2
votes

i'm using the user_timeline API to access a user's tweets. i want to retrieve the earliest tweet in my initial request so i can start back-filling their tweets within the API's 3200 tweet limit. the algorithm i'm using is as follows

  • set since_id = 1, count = 200
  • loop over
    • query user_timeline
    • receive tweets
    • process tweets
    • set since_id = highest tweet id

let's say a user has 1000 tweets. following the algorithm we get:

  • since_id = 1, count = 200
  • loop over
    • query user_timeline
    • tweets 1000 to 801 will be received, sorted in that order <- problem is here
    • process tweets
    • set since_id = 1000 (highest tweet id)

but since_id is now 1000 the next time the loop is executed no tweets will be returned, meaning tweets 1 to 800 will be never be accessible.

how can we get user_timeline to return tweets in ascending order? or is there a better algorithm?

any help is appreciated! thanks!

1

1 Answers

2
votes

The max_id and since_id fields are for telling twitter where the data-set you are requesting starts or ends, and have no influence on the order in which that data-set is delivered, which for twitters timeline apis is newest to oldest.

As such the answer to

how can we get user_timeline to return tweets in ascending order?

is that you can't.

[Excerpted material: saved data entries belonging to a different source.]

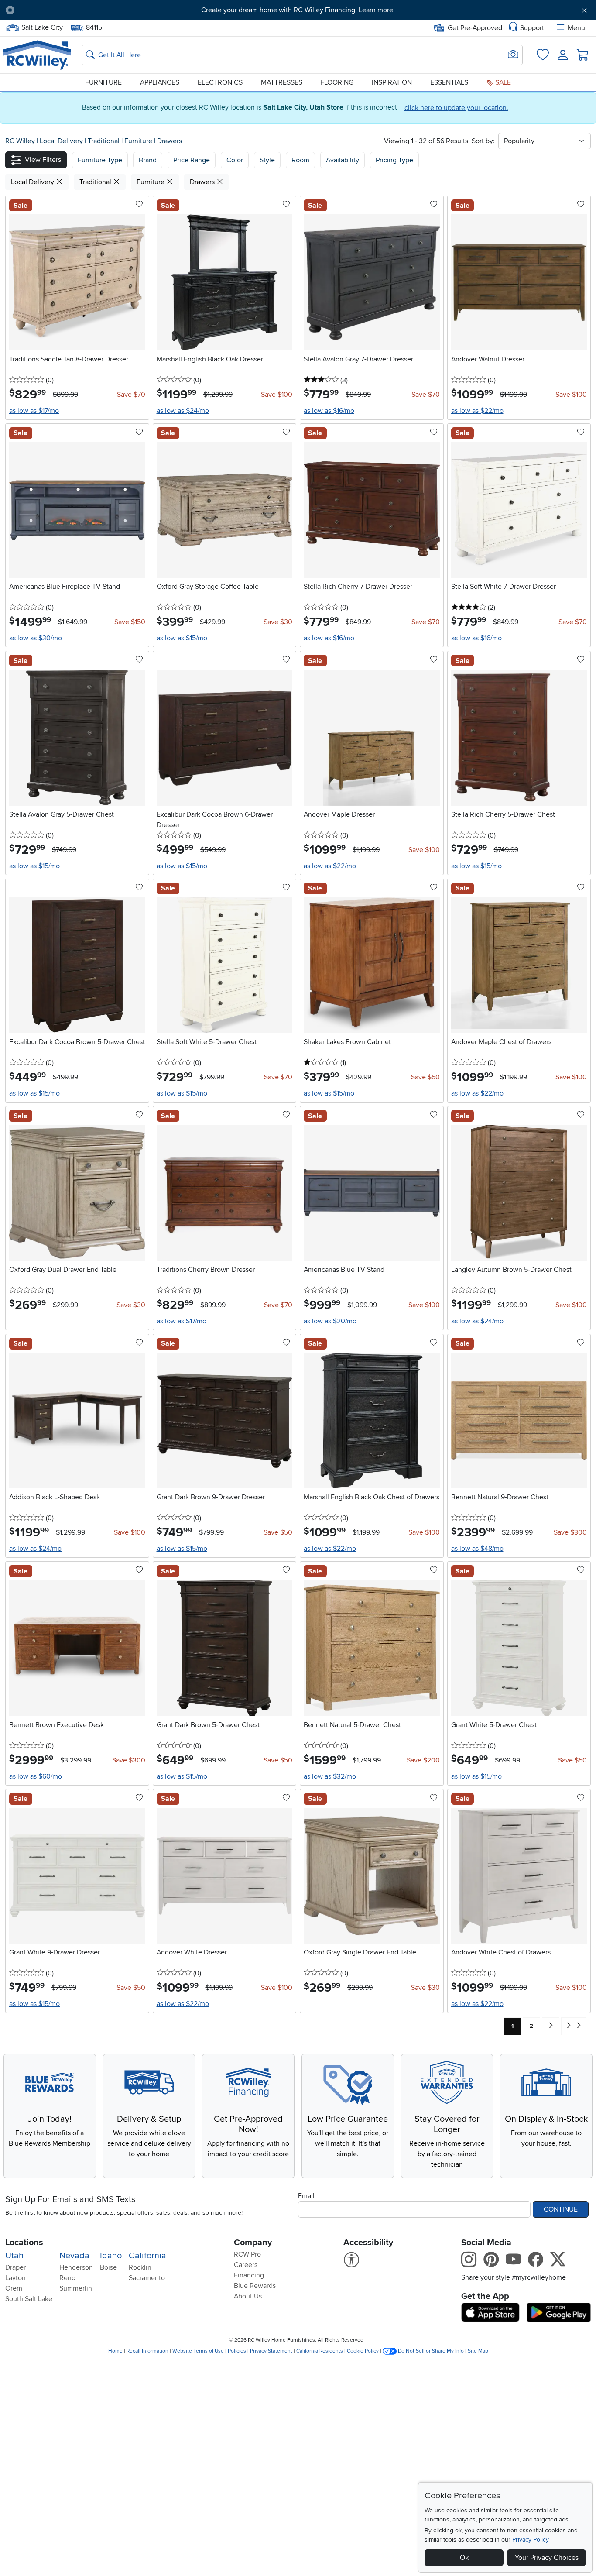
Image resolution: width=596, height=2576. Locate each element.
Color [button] (234, 160)
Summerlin (75, 2288)
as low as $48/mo (477, 1548)
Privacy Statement (271, 2351)
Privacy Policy (530, 2539)
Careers (245, 2264)
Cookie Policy (363, 2351)
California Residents (319, 2351)
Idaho (111, 2255)
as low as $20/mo (330, 1321)
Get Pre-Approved (475, 28)
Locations (24, 2242)
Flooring (336, 82)
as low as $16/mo (329, 410)
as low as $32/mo (330, 1776)
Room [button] (300, 160)
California (147, 2255)
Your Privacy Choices (547, 2557)
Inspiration (392, 82)
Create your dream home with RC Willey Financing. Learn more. (298, 10)
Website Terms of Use (198, 2351)
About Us (248, 2296)
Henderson (76, 2267)
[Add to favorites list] (139, 204)
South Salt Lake (28, 2298)
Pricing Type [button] (394, 160)
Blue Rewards (255, 2285)
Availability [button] (342, 160)
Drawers (169, 141)
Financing (249, 2275)
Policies (237, 2351)
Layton (15, 2278)
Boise (108, 2267)
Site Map (478, 2351)
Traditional (104, 141)
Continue (561, 2209)
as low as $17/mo (34, 410)
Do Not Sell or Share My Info (431, 2351)
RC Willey (20, 141)
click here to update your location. (456, 107)
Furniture (103, 82)
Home (115, 2351)
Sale (502, 82)
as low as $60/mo (35, 1776)
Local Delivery (62, 141)
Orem (13, 2288)
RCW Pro (247, 2254)
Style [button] (267, 160)
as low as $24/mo (183, 410)
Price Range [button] (191, 160)
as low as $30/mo (35, 638)
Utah (14, 2255)
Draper (15, 2267)
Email (306, 2195)
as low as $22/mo (477, 410)
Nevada (74, 2255)
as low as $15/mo (182, 638)
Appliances (159, 82)
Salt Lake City (42, 26)
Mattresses (281, 82)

The best you can do is to fetch the data newest to oldest, and sort it the other way once you have it.

Ugh, user_timeline doesn't appear to support cursoring, updated with apologies:

To do the fetching you would use a max_id based algorithm along the lines of your since_id one

set count = 200
set max_id = max_int64
set since_id = max_previously_processed_id or 0
loop until max_id <= since_id
  query user_timeline
  receive tweets
  process/cache tweets # whatever is possible.
  set max_id = lowest tweet id
process/store all tweets # e.g., sort oldest to newest.

Notes:

  1. since_id is not required for the initial back-fill requests, but is harmless (since_id = 0 means everything up to the 3200 limit) and means the algorithm could be used for catch-ups too.
  2. max_id could also be initialized to a known tweet id, to retrieve earlier tweets only.
  3. errors/exceptions/edge-cases not considered, given we're talking high- level algorithms.

Anyway, its been a few days, but hopefully still of use to you or another.

To do the fetching you could use a max_id based algorithm along the lines of your since_id one but better would be to use cursoring. The basic algorithm for that would be

set since_id = max_previously_processed_id or 0
set cursor = -1, count = 200
loop until cursor = 0 # next_cursor = 0 sent when no more data.
    query user_timeline # cursor and *since_id* amongst the parameters.
    receive tweets
    {process tweets} # may or may not be possible without them all.
    set cursor = response next_cursor
{process all tweets} # e.g., sort oldest to newest.

Notes: 1. since_id is not required for the initial back-fill requests, but is harmless (since_id = 0 means everything up to the 3200 limit) and means the algorithm could be used for catch-ups too. 2. cf. 1, max_id (not included) can be used fairly analogously for restarting if the session resets for some reason and you loose track of a usable next_cursor value. 3. errors/exceptions/edge-cases not considered, given we're talking high- level algorithms.

Anyway, its been a few days, but hopefully still of use to you or another.